Sempre houve também diversas formas de os moradores lidarem com a realidade da autoridade que os traficantes se investiram diante da omissão do Estado. Alguns temiam, outros odiavam, uns, pragmaticamente, se curvavam a seu poder, pedindo ajuda para disputas de propriedade ou até brigas familiares.
O estado do Rio chegou lá antes da ocupação. Ruth Jurberg, coordenadora de trabalho social da Casa Civil, tem liderado uma série de trabalhos na Rocinha. Uma das pesquisas que coordenou foi sobre a economia local, as empresas que atuam lá. Mas tem sido feitos outros trabalhos, pesquisas e consultas aos moradores há cinco anos.

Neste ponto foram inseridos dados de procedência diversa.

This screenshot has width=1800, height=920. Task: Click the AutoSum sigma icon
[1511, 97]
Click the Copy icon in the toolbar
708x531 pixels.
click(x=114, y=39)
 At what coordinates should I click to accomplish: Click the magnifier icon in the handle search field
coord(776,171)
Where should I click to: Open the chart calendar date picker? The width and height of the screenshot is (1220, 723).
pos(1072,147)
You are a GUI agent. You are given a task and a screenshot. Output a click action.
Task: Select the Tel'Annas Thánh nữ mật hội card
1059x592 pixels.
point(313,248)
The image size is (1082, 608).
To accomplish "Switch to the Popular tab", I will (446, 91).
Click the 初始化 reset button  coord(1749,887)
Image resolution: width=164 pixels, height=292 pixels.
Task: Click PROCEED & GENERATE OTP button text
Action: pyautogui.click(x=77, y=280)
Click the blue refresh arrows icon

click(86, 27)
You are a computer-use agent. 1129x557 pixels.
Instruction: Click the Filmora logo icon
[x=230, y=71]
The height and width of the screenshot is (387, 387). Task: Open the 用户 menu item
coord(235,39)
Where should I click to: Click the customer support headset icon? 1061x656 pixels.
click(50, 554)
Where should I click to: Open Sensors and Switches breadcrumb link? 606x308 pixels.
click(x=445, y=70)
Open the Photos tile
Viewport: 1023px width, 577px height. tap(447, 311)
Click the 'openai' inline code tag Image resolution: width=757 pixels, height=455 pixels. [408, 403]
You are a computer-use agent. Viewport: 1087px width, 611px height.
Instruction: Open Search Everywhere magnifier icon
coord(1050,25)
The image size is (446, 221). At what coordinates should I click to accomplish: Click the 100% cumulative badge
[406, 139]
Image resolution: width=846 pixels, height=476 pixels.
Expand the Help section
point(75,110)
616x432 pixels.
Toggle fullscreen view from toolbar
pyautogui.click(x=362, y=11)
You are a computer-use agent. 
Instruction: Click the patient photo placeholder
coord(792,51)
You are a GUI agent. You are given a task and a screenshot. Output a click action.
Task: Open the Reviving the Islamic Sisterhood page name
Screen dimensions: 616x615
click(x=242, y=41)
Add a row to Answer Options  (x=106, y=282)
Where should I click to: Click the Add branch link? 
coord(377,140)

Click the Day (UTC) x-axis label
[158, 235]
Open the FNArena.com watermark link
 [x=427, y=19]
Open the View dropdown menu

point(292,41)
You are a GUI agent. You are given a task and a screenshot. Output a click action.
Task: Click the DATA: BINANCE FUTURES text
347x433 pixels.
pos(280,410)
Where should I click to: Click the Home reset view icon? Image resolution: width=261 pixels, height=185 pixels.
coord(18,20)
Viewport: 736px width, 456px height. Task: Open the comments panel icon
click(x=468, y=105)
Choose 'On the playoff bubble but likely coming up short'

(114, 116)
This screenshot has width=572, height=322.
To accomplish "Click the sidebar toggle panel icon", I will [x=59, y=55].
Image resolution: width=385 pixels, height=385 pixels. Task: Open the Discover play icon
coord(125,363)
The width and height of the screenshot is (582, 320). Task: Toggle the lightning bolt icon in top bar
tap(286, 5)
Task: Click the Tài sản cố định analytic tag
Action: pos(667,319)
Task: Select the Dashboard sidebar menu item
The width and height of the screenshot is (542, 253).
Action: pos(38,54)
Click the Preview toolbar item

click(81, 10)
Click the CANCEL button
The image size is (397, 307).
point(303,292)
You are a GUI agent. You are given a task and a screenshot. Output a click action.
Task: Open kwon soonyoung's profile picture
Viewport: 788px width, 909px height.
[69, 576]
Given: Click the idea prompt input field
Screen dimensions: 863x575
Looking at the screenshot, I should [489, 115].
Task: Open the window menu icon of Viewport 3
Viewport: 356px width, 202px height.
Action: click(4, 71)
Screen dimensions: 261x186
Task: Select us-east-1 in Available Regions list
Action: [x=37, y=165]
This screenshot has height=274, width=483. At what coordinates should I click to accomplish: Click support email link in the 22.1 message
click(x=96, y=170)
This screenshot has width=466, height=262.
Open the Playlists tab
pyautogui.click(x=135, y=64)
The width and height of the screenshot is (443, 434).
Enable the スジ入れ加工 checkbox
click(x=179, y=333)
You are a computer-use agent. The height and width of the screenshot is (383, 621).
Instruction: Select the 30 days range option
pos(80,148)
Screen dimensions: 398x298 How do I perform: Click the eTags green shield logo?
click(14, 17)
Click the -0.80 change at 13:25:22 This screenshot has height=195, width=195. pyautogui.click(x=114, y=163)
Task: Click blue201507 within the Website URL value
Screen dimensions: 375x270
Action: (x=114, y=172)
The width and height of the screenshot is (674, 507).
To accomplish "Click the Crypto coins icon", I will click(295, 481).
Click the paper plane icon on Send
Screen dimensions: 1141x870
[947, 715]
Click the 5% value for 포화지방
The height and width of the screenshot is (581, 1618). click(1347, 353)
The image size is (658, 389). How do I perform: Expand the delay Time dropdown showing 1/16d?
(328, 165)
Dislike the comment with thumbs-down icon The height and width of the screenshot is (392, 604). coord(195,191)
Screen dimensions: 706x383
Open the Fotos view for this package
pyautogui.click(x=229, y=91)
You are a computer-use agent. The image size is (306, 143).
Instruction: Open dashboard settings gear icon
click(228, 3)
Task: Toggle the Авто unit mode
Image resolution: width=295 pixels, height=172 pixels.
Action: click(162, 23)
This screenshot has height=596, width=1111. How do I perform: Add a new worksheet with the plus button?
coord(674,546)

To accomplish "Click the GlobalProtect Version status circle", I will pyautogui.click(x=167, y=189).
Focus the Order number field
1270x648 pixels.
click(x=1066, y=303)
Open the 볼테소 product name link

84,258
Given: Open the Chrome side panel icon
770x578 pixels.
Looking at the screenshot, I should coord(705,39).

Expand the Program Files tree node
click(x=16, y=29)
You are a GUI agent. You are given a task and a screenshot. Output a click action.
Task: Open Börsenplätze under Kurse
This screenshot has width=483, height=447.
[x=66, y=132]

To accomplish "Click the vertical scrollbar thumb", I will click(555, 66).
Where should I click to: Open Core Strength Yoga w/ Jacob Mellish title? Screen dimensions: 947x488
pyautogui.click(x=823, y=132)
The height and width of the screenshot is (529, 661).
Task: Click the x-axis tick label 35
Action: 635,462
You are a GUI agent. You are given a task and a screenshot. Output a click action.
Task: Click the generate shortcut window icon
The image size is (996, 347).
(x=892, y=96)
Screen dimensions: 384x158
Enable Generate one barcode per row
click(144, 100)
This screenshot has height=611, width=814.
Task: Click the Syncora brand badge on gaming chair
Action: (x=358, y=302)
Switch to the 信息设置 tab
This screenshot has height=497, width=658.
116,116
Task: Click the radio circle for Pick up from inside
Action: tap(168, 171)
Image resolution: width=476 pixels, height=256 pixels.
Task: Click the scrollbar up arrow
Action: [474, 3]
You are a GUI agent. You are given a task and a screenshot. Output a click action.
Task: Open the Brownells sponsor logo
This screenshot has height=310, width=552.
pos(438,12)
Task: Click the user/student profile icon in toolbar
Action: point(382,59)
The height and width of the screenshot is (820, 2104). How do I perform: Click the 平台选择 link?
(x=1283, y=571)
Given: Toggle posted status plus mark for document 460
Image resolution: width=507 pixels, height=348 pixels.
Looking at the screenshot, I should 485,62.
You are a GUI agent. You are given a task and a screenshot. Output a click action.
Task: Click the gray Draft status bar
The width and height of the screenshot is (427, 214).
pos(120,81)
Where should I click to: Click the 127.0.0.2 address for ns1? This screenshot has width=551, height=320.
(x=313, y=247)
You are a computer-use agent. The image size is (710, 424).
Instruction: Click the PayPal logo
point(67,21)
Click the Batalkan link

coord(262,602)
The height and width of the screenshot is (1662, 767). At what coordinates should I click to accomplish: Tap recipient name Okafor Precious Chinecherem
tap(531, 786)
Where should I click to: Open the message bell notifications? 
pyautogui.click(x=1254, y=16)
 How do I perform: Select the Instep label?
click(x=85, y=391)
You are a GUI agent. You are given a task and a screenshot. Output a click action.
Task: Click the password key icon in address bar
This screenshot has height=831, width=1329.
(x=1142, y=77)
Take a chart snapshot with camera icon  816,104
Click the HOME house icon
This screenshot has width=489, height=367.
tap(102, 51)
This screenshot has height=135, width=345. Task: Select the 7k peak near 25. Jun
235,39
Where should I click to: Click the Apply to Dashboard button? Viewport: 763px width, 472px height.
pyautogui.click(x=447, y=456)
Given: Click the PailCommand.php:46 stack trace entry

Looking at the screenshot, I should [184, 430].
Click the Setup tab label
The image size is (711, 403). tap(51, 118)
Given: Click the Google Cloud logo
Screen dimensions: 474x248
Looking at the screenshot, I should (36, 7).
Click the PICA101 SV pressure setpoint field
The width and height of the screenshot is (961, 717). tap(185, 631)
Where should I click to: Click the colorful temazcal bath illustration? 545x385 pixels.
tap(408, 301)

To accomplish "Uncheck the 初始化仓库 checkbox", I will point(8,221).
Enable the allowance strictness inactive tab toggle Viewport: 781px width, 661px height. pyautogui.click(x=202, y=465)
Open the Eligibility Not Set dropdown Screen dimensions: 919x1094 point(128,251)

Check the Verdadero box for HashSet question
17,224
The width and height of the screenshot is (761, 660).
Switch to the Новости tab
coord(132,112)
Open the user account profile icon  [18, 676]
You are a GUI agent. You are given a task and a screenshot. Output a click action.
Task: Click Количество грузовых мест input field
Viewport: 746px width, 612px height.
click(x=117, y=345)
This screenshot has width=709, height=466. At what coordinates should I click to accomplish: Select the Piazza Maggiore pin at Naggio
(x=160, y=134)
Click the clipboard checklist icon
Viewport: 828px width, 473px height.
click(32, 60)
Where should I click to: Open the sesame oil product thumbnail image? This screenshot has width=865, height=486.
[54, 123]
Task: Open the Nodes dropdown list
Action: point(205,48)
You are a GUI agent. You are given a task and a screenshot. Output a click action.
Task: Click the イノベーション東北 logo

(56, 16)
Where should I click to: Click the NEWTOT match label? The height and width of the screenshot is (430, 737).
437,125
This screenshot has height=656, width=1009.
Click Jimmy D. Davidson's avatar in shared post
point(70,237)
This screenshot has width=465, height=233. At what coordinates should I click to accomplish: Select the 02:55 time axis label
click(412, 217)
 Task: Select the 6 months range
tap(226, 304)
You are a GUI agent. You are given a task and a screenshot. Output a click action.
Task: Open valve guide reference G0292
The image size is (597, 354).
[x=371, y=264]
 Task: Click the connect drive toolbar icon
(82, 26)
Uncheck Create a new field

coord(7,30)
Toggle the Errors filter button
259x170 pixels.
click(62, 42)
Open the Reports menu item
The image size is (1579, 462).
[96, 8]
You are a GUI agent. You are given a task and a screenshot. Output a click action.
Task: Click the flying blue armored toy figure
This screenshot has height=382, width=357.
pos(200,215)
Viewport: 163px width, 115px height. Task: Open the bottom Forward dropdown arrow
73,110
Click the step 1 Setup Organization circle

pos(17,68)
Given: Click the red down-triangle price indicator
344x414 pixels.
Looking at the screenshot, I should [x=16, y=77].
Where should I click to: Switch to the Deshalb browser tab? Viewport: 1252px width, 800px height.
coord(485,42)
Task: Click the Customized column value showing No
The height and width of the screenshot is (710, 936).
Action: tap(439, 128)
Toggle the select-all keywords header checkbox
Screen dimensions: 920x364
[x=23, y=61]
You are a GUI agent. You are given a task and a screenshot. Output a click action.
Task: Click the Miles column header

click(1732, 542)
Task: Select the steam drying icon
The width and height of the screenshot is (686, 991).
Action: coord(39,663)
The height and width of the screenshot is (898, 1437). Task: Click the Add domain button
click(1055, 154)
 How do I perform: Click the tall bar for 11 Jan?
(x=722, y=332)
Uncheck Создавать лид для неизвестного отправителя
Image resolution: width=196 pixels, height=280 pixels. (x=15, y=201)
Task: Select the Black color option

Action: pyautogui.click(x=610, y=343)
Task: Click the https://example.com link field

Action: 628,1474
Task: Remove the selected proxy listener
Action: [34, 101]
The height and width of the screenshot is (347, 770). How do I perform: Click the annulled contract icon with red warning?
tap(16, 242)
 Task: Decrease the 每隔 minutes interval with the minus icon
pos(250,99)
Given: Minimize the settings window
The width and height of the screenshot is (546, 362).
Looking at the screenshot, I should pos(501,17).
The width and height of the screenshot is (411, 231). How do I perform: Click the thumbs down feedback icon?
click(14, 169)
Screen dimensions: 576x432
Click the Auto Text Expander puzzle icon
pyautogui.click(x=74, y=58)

- O canteiro social que montamos lá funcionava com o tráfico e tudo, sem se intimidar, e em contato direto com os moradores. Capacitamos 450 moradores para fazerem o Censo habitacional e empresarial. Havia muita dúvida sobre quantos eram os moradores: são 101 mil. Fizemos o Censo Empresarial que trouxe muitas informações - disse Ruth.
A Rocinha tem uma economia forte, pelo menos três grandes bancos brasileiros estão instalados lá. Há também 6.529 empresas de empreendedores locais funcionando na favela. A pesquisa levou um ano e dois meses, de maio de 2008 a julho de 2009, trabalhando todos os dias da semana, inclusive sábado e domingo. Quase a totalidade das empresas respondeu ao questionário. Apenas 12,6% funcionam na própria casa do empreendedor. Em geral, o estabelecimento funciona em local separado. A maioria é de serviço, cuja oportunidade surgiu como a de creches, lavanderias, transporte. Elas estão distribuídas de maneira desigual: se em Barcelos há 17% das empresas, mais de mil delas; na Rua Quatro, 11,5%, mais de 700; na Curva do S há apenas duas empresas.
Noventa por cento são informais, e destas, 76,2% não querem se formalizar: 44% nunca sentiram necessidade e as outras disseram que falta capital, é muito burocrático, falta informação, os impostos são altos. Portanto, se alguém está achando que, pacificada, a Rocinha vai querer entrar na economia formal, precisa entender que primeiro é necessário convencer os empreendedores de que vale a pena; criar vantagens. A maioria (63%) tem computador e está conectada na internet. Diante da pergunta de como vai seu negócio: 71,7% responderam "estável"; 20,5%, "crescendo". Os empresários têm baixo grau de escolaridade: só 1,1% com curso superior; 48,2% têm o primeiro grau incompleto e até 5,2% se declararam analfabetos.
A economia foi encontrando seu caminho e os empreendedores foram surgindo, ou pelas oportunidades abertas ou pela necessidade criada pelo desemprego. A taxa de desemprego é mais alta nas favelas, a renda familiar é bem menor, segundo atestam estudos da Fundação Getúlio Vargas para o Instituto Pereira Passos.
A Rocinha tem uma completa simbiose com os bairros ao lado. No domingo, fui andando da Gávea ao Leblon, mas o restaurante que escolhi estava fechado para almoço. Os garçons e os cozinheiros não conseguiram ir ao trabalho.
- Todos moram na Rocinha - explicou uma das recepcionistas.
Pela simbiose e pela geografia, Rocinha e Vidigal ficam perto de Leblon, Gávea, São Conrado. Pela realidade vivida pelos moradores, até agora ficavam num reino distante.
Os helicópteros sobrevoam a área há vários dias. Ontem continuavam, mas foram mais insistentes na noite de sábado para domingo; de madrugada deram voos rasantes. Eles nos lembraram que o outro mundo do qual nos falam nos restaurantes, nas cozinhas, nos salões de beleza não é distante, e nossos destinos sempre estiveram conjugados.